§ WHAT TO PRODUCE:
Reproduce the material word for word, starting at its first line and stopping after the line that contains "Looking at the". Leave the pictures out.

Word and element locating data
▼

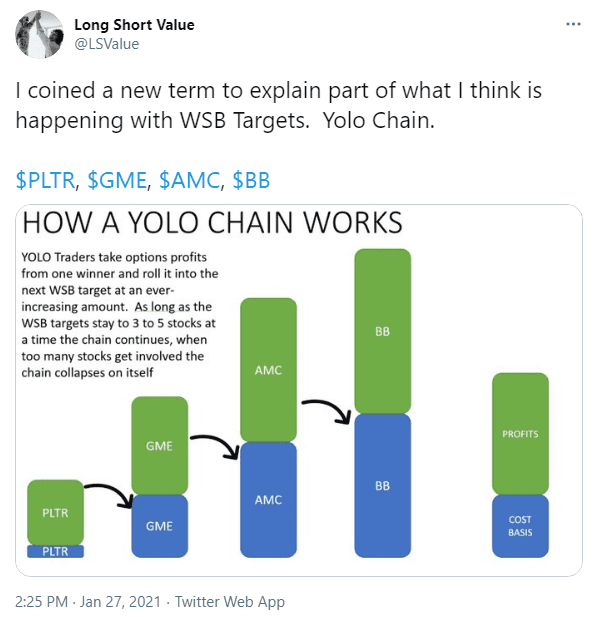Click the arrow from PLTR to GME
Image resolution: width=595 pixels, height=617 pixels.
pos(109,496)
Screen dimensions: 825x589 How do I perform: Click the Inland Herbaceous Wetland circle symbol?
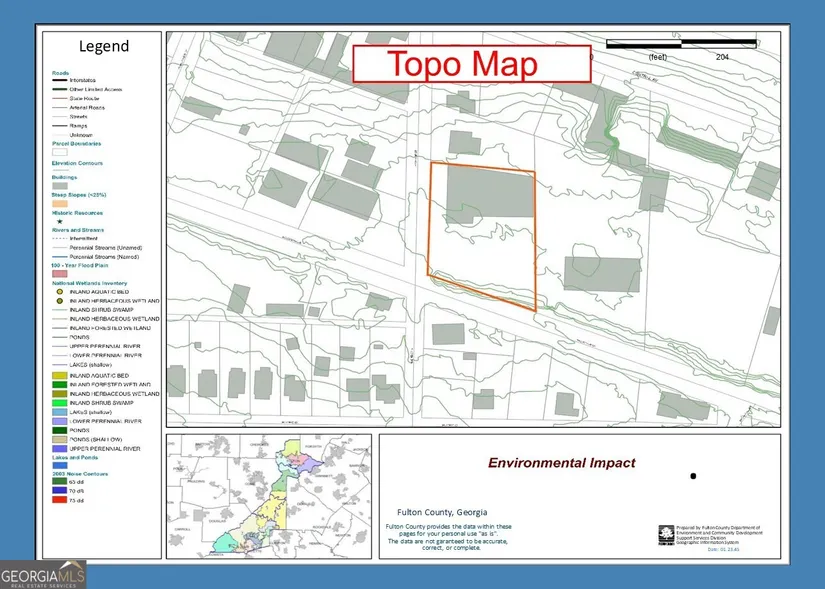(x=59, y=301)
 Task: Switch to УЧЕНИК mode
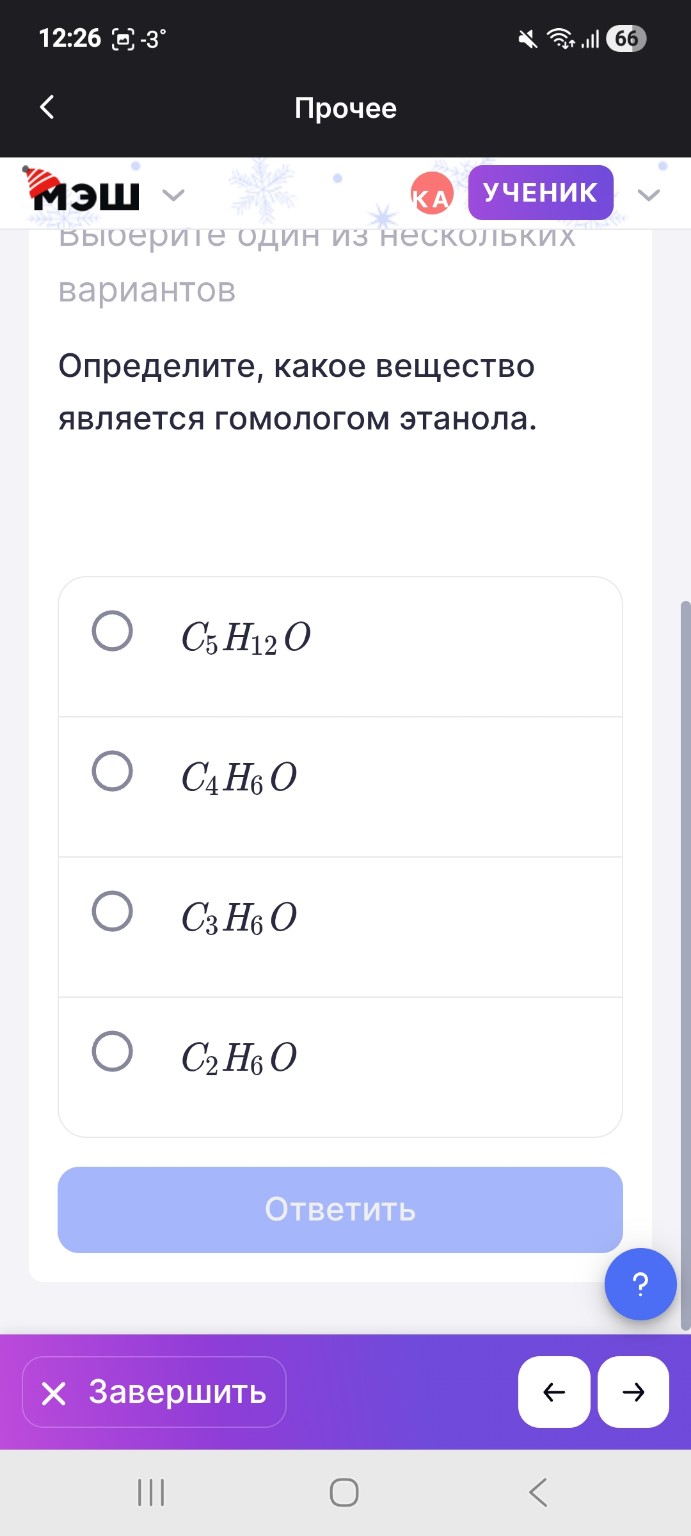point(540,192)
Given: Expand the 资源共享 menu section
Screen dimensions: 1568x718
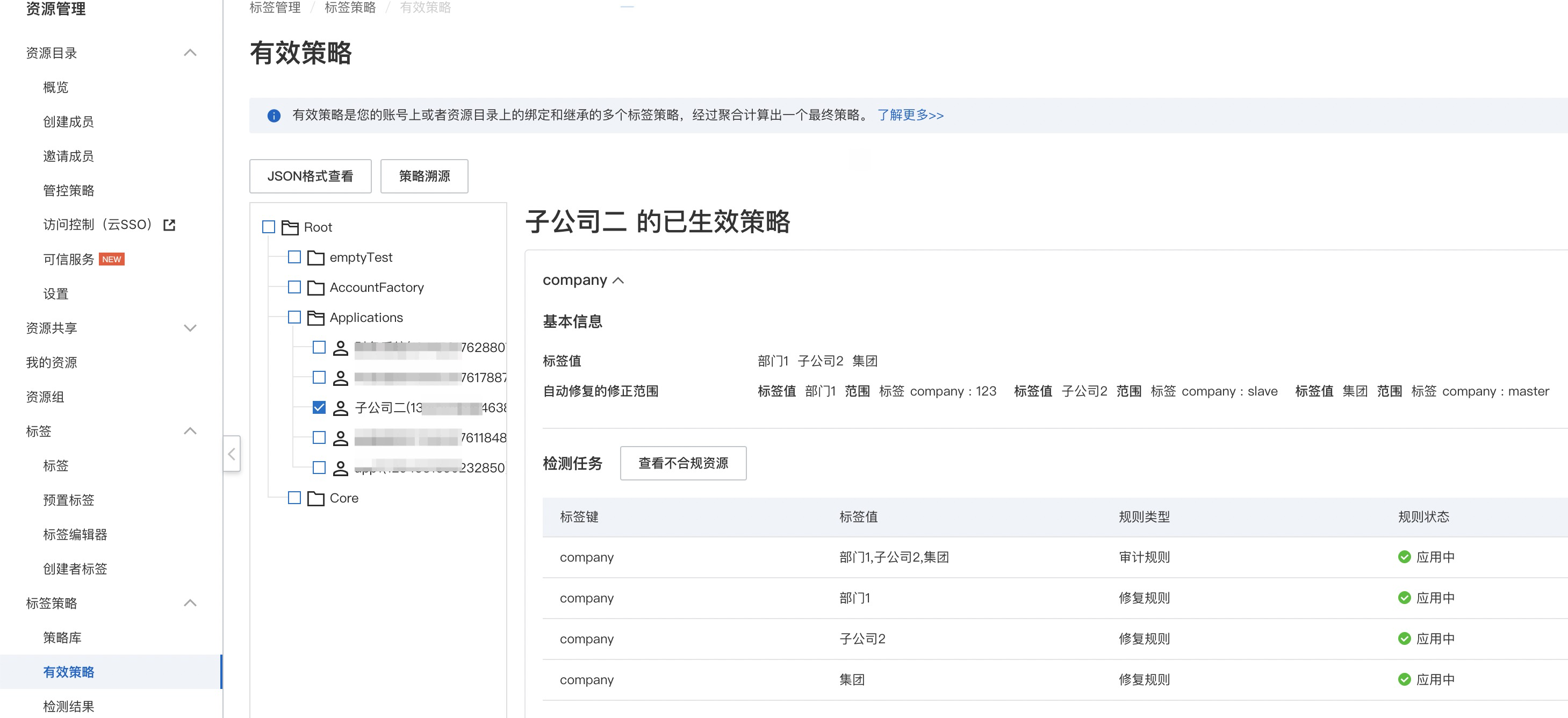Looking at the screenshot, I should coord(190,328).
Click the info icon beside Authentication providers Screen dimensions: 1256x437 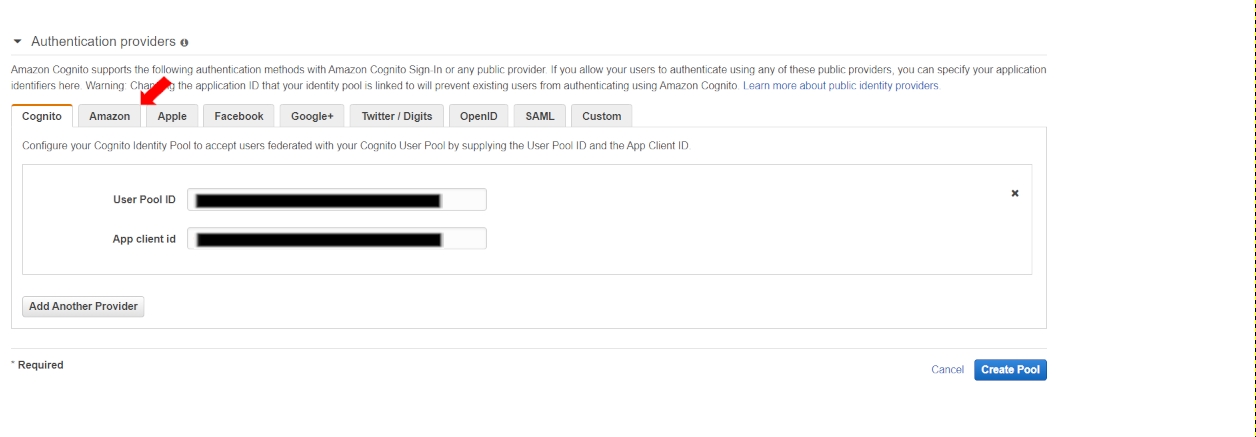[185, 43]
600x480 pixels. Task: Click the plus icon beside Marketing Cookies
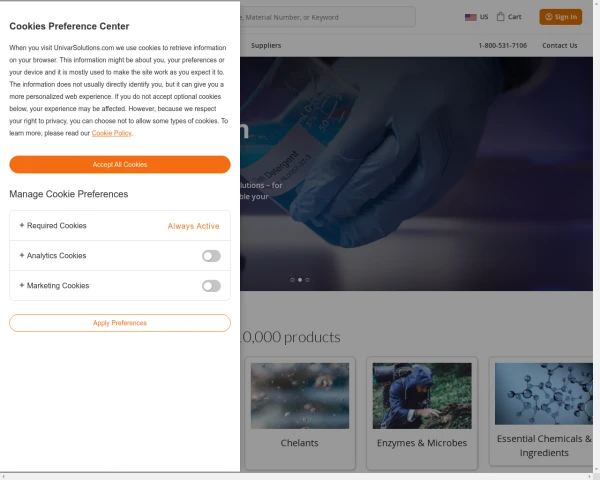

▲

§ SOLUTION:
Click the arrow from PLTR to GME
Image resolution: width=595 pixels, height=617 pixels.
pos(109,496)
Screen dimensions: 825x589 How do I perform: Click the Inland Herbaceous Wetland circle symbol?
(x=59, y=301)
 Task: Switch to УЧЕНИК mode
point(540,192)
Given: Expand the 资源共享 menu section
Screen dimensions: 1568x718
Looking at the screenshot, I should coord(190,328).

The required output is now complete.